§ **Bloco de texto**
####################

Trabalho
em empresa estatal, pra não morrer de fome, e escrevo crônicas, pra não morrer
de solidão.
A
indecisão vocacional faz parte do meu curriculum
vitae – trajetória de vida – desde minha pré-história, embora a consciência
disso seja menos longínqua.
Folheando
antigos cadernos, redescubro antigos sonhos de criança. Evidentemente
estapafúrdios. Como o de ser pintora (de quadros impossíveis), escritora (de bula
de remédios), até mesmo costureira (de trajes invisíveis), e, pasmem, advogada
(de filme americano - mas já descobri que os tribunais cinematográficos superam
com folga nossa insossa realidade forense).
Houve
um breve período em que quis ser webmaster. Aprendi sozinha a programar em
linguagem HTML, e fiz dois ou três sites medianos, que ainda hoje navegam à
deriva na rede mundial. Empolgada com a informática, frequentei até curso de
montagem e manutenção de microcomputadores. O entusiasmo durou até o dia em que
meus tímidos conhecimentos tornaram-se obsoletos. Foi bastante rápido, e é
claro que não tive ânimo para acompanhar o frenesi da evolução cibernética. Eu
ainda não sabia, mas já tinha em Macunaíma meu anti-herói inspirador: “Ai, que
preguiça”.

####################

Retome a crônica sobre indecisão vocacional a partir do ponto em que ela termina. Os itens não têm relação com a crônica.

####################

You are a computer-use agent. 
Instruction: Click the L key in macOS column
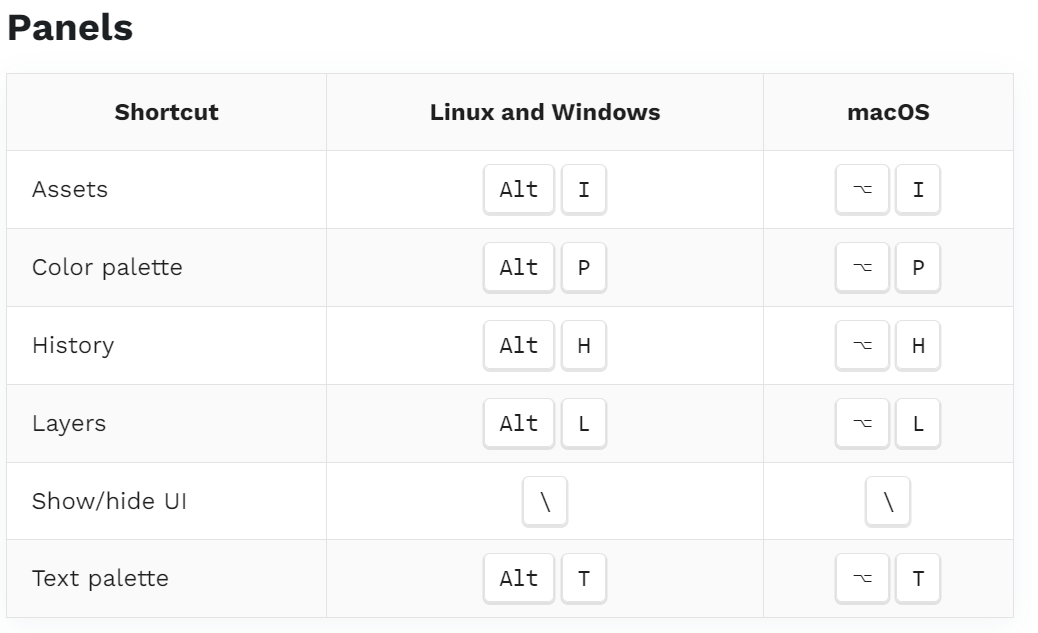click(x=918, y=424)
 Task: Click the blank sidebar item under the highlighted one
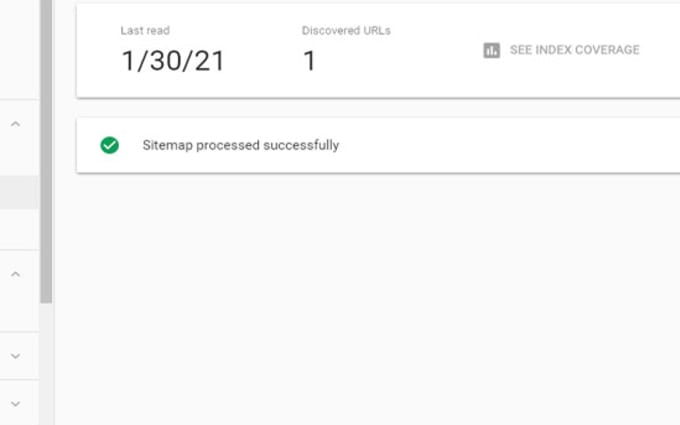[x=20, y=229]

####################

§ **Resposta escrita**
De
um extremo a outro, escrevi alguns poemas na adolescência, mas depois de um
tempo julguei a temática pueril e a forma pouco revolucionária. Abandonei-os
com afinco, e apenas minha avó sente falta daqueles rabiscos.
Cresci,
quis ser jornalista, e fui cursar Comunicação Social na UFMG. O curso disponibilizava
quatro modalidades de graduação, o que me fez mudar de opinião a cada quarenta
e cinco dias. Entrei como jornalista, cogitei “relações públicas”, interessei-me
por “rádio/TV”, mas seduziu-me a publicidade. Sendo esta última incompatível
com meus ideais libertários, voltei para o jornalismo, definitivamente. Minha
aventura acadêmica na metrópole durou até o final do semestre, quando tranquei
a faculdade e voltei pra terra do pequi.
O
motivo do meu retorno eu nunca soube com clareza, e a cada pessoa que me interpelava
eu respondia algo diferente, pensado na hora e esquecido em seguida. Tudo
verdade. Certamente houve várias motivações, algumas inconfessáveis. A saudade
da família contribuiu, mas só a um amigo imaginário ousaria segredar tal
fraqueza sentimental. Às vezes me convenço de que o motivo mais decisivo foi
ouvir tantas pessoas dizerem que o jornalista tem a grande responsabilidade de
entender de todos os assuntos. Meu fraco ânimo assustou-se com a perspectiva
aterradora de saber de tudo um pouco, e escorei-me em Sócrates para elegantemente
declinar da responsabilidade: “tudo que sei é que nada sei”. Argumento
filosófico irrefutável, e foi o fim de (mais) um sonho.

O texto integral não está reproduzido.